Saved entries:
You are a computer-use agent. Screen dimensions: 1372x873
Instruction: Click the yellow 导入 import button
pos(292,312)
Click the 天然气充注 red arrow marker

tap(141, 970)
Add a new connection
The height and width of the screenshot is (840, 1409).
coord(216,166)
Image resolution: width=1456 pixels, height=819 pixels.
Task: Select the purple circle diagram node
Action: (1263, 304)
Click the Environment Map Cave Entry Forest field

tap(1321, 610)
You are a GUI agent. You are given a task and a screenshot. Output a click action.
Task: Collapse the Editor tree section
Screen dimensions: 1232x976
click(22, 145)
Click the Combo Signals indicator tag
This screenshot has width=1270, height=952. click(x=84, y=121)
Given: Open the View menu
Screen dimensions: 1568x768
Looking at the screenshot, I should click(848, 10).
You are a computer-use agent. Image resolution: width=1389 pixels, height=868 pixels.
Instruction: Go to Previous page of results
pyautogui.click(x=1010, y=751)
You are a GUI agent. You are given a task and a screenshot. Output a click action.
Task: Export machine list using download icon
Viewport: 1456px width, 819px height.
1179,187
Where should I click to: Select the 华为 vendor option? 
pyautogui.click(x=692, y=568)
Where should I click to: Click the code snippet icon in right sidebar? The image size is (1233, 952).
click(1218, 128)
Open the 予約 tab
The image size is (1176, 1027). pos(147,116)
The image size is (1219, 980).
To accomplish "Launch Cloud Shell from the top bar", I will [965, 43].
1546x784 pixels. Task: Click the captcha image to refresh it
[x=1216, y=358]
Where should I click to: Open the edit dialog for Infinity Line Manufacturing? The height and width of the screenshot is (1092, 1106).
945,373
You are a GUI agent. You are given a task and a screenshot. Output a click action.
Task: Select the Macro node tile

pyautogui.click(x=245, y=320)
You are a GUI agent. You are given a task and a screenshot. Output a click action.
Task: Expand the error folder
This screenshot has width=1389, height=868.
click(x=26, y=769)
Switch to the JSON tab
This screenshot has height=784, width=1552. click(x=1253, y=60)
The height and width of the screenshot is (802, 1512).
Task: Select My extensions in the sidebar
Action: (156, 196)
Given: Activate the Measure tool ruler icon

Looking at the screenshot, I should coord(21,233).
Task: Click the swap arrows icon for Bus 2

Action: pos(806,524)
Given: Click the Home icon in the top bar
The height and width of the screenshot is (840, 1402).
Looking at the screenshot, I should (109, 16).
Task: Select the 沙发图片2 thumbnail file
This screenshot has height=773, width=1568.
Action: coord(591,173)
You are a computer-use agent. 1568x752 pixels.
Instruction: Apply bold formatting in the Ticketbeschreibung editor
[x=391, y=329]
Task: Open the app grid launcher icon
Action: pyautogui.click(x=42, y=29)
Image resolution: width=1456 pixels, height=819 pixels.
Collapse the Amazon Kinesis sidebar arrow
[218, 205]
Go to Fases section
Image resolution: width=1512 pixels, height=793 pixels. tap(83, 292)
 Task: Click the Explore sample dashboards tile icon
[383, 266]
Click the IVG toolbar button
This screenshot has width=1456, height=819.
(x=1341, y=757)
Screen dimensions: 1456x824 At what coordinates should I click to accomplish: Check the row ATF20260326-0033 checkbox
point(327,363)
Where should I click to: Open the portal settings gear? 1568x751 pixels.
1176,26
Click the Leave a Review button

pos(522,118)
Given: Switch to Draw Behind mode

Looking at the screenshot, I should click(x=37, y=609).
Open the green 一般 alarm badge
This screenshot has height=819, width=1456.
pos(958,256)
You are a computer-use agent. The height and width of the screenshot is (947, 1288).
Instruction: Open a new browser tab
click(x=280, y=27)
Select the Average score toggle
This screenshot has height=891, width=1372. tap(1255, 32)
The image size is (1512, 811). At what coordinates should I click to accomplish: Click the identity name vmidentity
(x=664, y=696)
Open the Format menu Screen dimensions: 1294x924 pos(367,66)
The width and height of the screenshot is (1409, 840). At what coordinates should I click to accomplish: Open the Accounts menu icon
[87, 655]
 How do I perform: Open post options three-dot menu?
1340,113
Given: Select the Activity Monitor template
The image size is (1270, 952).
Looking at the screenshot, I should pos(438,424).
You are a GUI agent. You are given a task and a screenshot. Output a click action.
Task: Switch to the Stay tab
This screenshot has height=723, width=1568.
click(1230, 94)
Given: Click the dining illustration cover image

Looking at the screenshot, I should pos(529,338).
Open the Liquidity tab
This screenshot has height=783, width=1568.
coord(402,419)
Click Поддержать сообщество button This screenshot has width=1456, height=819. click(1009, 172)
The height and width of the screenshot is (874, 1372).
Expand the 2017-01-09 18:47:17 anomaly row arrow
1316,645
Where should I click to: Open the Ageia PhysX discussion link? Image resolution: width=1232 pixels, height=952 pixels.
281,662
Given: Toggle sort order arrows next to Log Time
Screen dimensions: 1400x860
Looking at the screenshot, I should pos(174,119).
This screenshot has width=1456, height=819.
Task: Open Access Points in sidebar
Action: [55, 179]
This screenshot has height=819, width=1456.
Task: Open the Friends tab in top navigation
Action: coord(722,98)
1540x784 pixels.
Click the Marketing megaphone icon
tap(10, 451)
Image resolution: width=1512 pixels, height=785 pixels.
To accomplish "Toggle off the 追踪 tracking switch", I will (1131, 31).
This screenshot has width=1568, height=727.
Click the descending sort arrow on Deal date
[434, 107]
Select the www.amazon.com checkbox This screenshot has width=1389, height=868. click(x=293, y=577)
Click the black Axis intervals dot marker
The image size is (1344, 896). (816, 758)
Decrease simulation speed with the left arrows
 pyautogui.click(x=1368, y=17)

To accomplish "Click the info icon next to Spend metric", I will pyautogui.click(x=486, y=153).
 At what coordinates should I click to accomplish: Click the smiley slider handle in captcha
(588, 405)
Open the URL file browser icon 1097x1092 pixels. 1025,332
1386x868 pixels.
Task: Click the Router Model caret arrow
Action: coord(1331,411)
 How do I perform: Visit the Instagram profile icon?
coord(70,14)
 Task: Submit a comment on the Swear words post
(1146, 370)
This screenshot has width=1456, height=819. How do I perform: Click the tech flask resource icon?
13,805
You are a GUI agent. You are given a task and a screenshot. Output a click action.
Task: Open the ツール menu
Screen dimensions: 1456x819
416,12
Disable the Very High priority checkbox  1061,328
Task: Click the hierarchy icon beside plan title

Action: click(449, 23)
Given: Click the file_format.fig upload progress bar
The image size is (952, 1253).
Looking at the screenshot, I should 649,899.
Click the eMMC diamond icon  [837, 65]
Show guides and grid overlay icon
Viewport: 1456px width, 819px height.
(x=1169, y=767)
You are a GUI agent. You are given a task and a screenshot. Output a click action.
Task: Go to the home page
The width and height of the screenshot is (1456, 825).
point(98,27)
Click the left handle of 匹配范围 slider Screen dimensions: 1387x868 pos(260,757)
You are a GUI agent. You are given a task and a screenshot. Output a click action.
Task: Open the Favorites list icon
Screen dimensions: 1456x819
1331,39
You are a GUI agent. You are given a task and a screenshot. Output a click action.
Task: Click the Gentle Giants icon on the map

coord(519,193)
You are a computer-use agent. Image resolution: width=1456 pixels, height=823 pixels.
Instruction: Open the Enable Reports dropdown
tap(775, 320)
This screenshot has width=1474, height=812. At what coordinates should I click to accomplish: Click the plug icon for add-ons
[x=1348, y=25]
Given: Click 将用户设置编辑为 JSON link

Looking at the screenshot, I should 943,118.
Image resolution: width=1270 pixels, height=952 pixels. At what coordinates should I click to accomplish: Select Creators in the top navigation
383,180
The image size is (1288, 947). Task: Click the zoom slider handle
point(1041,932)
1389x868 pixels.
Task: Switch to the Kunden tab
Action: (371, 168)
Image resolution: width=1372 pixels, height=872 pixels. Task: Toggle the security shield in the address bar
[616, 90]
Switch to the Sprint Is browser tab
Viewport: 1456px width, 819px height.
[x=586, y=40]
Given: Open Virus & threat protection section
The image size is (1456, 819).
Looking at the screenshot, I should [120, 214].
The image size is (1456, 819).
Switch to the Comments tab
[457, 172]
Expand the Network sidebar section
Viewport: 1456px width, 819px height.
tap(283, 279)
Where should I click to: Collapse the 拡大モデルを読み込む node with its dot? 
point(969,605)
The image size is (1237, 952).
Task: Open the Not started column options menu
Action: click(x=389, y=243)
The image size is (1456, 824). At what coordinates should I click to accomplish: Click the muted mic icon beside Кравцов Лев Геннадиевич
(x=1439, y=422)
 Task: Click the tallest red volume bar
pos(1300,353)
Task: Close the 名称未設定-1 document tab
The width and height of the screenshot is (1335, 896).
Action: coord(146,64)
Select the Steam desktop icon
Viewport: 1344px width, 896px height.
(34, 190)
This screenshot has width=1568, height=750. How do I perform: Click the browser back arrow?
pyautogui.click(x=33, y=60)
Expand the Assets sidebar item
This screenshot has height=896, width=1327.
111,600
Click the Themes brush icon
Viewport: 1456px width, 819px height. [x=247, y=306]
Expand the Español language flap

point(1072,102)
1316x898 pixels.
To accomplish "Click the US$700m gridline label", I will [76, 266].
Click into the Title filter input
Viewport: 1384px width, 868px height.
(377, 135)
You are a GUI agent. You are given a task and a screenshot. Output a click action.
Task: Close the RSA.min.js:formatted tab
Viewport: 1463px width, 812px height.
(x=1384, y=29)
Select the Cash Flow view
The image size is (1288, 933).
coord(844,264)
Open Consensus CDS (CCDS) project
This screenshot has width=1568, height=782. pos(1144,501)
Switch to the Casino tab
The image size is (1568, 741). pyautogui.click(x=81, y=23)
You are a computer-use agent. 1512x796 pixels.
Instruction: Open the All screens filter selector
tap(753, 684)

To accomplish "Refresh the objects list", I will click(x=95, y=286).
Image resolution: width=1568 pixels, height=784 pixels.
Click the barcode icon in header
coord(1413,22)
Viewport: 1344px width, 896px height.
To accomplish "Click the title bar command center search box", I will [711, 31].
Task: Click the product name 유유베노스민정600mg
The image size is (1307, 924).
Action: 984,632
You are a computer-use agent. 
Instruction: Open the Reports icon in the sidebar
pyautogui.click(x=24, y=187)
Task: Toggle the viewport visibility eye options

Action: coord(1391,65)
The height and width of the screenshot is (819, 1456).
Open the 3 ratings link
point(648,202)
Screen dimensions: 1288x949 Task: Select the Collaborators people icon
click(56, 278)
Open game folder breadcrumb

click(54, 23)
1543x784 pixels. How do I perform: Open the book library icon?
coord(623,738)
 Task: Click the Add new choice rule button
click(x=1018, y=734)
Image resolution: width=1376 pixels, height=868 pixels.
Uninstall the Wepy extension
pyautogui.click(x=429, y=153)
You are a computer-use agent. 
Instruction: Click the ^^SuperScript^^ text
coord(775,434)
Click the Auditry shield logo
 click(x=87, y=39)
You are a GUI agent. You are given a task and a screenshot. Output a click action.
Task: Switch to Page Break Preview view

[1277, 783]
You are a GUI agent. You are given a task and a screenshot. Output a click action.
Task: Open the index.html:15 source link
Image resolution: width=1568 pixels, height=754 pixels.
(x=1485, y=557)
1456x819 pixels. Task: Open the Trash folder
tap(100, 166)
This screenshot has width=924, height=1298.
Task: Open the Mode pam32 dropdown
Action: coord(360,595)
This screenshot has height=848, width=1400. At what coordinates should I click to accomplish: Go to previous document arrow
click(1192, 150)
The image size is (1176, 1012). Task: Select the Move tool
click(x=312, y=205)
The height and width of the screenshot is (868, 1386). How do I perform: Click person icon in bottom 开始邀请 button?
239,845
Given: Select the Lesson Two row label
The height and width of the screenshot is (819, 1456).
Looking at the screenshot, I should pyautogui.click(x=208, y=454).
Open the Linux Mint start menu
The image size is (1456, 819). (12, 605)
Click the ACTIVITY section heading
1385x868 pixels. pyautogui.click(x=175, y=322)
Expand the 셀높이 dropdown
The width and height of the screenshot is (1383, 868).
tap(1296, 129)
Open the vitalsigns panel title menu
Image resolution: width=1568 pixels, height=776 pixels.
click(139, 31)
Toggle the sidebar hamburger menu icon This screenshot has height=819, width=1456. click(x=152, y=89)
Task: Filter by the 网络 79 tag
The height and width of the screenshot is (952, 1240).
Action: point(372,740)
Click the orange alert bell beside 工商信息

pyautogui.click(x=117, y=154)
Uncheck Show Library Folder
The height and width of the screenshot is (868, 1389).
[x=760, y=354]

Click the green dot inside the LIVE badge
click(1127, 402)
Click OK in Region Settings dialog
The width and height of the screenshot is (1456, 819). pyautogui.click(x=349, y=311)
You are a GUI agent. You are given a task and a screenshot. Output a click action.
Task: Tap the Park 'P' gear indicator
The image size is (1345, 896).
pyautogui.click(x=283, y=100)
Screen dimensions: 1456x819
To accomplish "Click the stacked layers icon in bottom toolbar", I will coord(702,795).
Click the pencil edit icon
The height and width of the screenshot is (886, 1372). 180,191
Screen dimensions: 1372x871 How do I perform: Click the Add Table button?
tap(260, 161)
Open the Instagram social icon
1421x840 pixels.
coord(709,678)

→ Required action: Provide only the count of lines within the entries above that include the string "next".

→ Exercise result: 2